Both are fundamentally unknown quantities.
  • The Conservative manifesto is of some interest, but its stratospheric aspirations bear little resemblance to the nitty-gritty details that suddenly convert a pleasant policy portfolio into a shipwreck.
    • I have huge doubts about the competence of the senior leadership team of the Party, both in their roles as Party leaders and as members of the Cabinet.  If they can’t be bothered to read the EU treaties, then they have no idea how to strategise their negotiations to enable Brexit.  Then again, maybe such ignorance is their negotiating tool… which is even worse.  The manifesto wants fair, orderly negotiations, minimising disruption and giving as much certainty as possible – so both sides benefit”, but continues to adopt the stance of UKGov 17Jan2017 and its related white paper, meaning that what the manifesto wants is politically impossible.

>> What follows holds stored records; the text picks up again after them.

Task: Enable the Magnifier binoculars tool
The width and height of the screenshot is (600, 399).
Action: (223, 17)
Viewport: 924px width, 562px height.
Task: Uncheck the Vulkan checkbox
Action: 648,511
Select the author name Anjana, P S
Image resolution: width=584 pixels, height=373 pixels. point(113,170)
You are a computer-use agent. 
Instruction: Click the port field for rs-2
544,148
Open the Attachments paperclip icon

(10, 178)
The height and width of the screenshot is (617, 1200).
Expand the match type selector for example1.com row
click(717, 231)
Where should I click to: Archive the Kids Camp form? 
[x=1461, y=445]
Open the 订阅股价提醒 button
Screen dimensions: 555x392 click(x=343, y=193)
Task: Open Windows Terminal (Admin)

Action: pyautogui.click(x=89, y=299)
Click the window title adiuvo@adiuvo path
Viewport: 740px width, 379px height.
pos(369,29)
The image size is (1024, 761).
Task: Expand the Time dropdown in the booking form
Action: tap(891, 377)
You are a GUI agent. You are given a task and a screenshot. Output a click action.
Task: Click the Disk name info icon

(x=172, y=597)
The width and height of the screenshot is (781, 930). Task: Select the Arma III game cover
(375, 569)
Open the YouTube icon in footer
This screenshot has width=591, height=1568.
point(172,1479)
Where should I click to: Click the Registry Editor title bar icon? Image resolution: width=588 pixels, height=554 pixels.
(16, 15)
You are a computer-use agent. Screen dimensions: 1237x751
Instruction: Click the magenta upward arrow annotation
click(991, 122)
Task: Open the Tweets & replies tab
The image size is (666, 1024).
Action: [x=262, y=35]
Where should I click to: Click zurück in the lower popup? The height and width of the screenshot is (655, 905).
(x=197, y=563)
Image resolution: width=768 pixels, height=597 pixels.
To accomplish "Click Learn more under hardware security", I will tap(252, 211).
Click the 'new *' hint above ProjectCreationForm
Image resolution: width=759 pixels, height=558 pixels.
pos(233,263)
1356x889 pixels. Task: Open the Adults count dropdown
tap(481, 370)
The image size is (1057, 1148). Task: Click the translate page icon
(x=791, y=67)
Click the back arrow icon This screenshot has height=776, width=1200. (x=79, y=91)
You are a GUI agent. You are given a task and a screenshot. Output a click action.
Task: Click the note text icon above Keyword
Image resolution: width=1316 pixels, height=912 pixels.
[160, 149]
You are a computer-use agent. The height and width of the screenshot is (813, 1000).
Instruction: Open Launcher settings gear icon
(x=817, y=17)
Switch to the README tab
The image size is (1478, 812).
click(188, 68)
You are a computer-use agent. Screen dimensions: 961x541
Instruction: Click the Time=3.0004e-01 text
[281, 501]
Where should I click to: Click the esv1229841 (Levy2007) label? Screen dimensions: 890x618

    • The word “monetary” appears zero times in the manifesto.  The nearest to a monetary policy is a vague promise about “sound public finances”, with zero detail about what the measurable objective of “sound” is, and how to achieve that metric.  To the extent that the Conservatives are implying expenditure, there are no useful/meaningful numbers (let alone funding, or even comparatives).
    • It’s candidate for this constituency saw fit to hide his whole LinkedIn profile since the Party confirmed his candidacy, and he’s never - not once - mentioned his internship (or something) for George Osborne, or his following (and unfollowing?) on Twitter of the Evening Standard at the of OsBo’s appointment as editor.  He has mentioned his job as a banker.  He has referred to his family background to explain how his family arrived to the UK, but he has failed to explain what sacrifices they made (if any!) to send him to Bishopsgate, Eton and Oxford.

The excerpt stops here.